Step 4 – START INVESTING!
Once the fund arrived in your account, you can start investing! This is a fancy and often intimidating term for “buying shares of a company/an index that has shares of companies.” In reality, the mechanics are not any more complicated than online shopping.
The Dollar-Cost Averaging Method
In late 2019, I cancelled my BMO Investorline account and transferred all the money to my Questrade account in 2020. I decided to invest systematically using a method called dollar-cost-averaging (DCA). Basically, the concept is that if you split your money evenly and buy regularly, the average cost of your shares will be lower than if you just randomly pick a day and use all the money at once. This method helps reduce the volatility of the stocks you are buying because it is unlikely that the day you pick is the cheapest day of the year (i.e., risk management technique). When the market crashed in March 2020, I decided not to speculate whether the stocks will go cheaper and stuck with my original plan to invest.
In order to invest with the DCA method, you need to first decide on a cadence (daily, weekly, or monthly). Once you made a decision, all you have to do is login to Questrade to purchase your ETF once every day/week/month.
A Dollar-Cost Averaging Example
Joe has decided to invest monthly with the DCA method so he contributed $50,000 to his TFSA on Jan 1, 2021. On Jan 15, he will buy $4,166 ($50,000/12 months) worth of ETFs in his portfolio based on the % he decided for each. Using my portfolio as an example, that would mean buying $208 worth of ZAG (5% of $4,166) and $417 worth of XEC. He then set a recurring monthly reminder for himself and repeat this process every 15th of the month.

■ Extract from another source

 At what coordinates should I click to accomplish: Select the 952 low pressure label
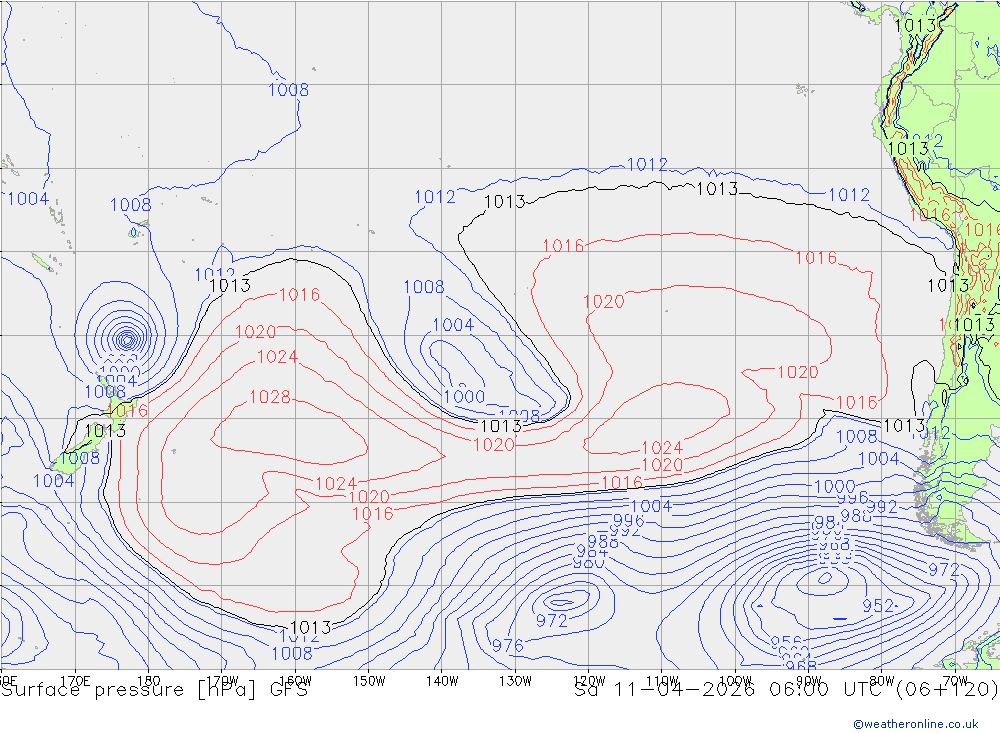point(878,605)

Note, if he decides to contribute regularly using the “pay yourself first” method, he will have to adjust his monthly purchase amount. For example, if he decides to contribute $50,000 on Jan 1 and another $1,000 every month, his annual total is actually $62,000. It is important to note that he actually should be investing $5,166 per month ($62,000/12 months) instead.
My TFSA ETF Portfolio 2020
To make this process as easy as it can be for you, I am sharing my TFSA ETF portfolio for 2020. Note, I strongly recommend you do your own research on what others’ ETF portfolios look like and create one that is most suitable for you. One thing to note is that my 2020 portfolio is predominantly equities (company shares; medium risks) and not bonds (low risks). This is because I am in my late-20s and have a rather high-risk tolerance (in my working years). If you are close to retirement, your portfolio should be lower risks because you might want to cash out sooner than me.

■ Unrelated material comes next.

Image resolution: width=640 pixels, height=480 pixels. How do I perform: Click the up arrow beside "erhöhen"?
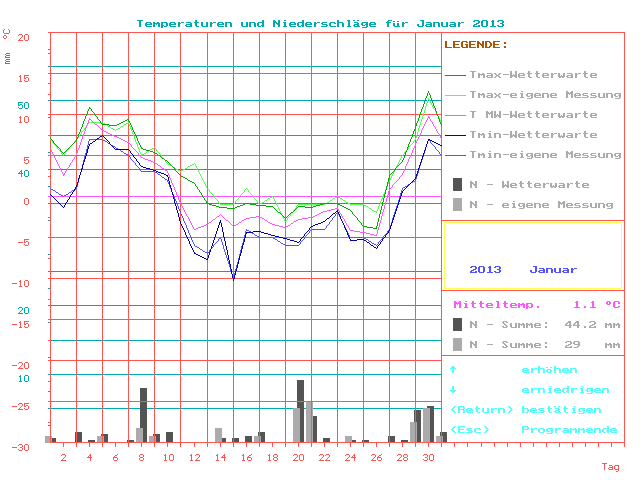coord(453,370)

Step 5 – Fund, Invest, Fund, Invest.
Throughout 2020, I have made minor modifications to my TFSA ETF portfolio but nothing drastic (once was due to an ETF closing down). Depending on your preference, you might not need to review it more often than once a year (still recommend reviewing it at least once a year).
The “Pay Yourself First” Method
For most, after the initial work on coming up with your TFSA ETF portfolio, all you will need to do is to continue funding your account (if there is contribution room left) and buying more shares. I use the “pay yourself first” method so I have recurring bill payment set up to fund my Questrade account on my pay dates. This way, I will not “accidentally” overspend the money meant for investing!

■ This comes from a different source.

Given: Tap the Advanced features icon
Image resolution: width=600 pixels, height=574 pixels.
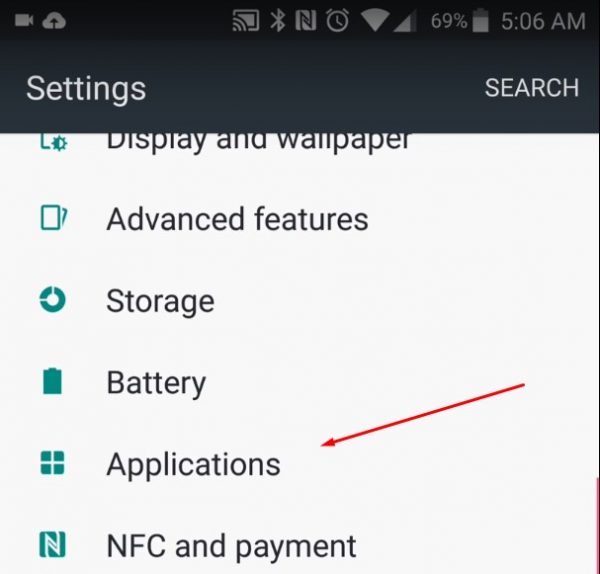Looking at the screenshot, I should (x=54, y=218).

TFSA is an excellent tool that can help you reach your financial goals, whatever they may be, faster. If you still haven’t started taking advantage of it, 2021 is the year to start.
You do not need to start with $50,000 like I have illustrated in the example. Even if you are living paycheck to paycheck (which one report claimed 46% of Canadians is), you can often still find something to save. It doesn’t matter if you start with $5 or $20 a month. What matters is you start now rather than later.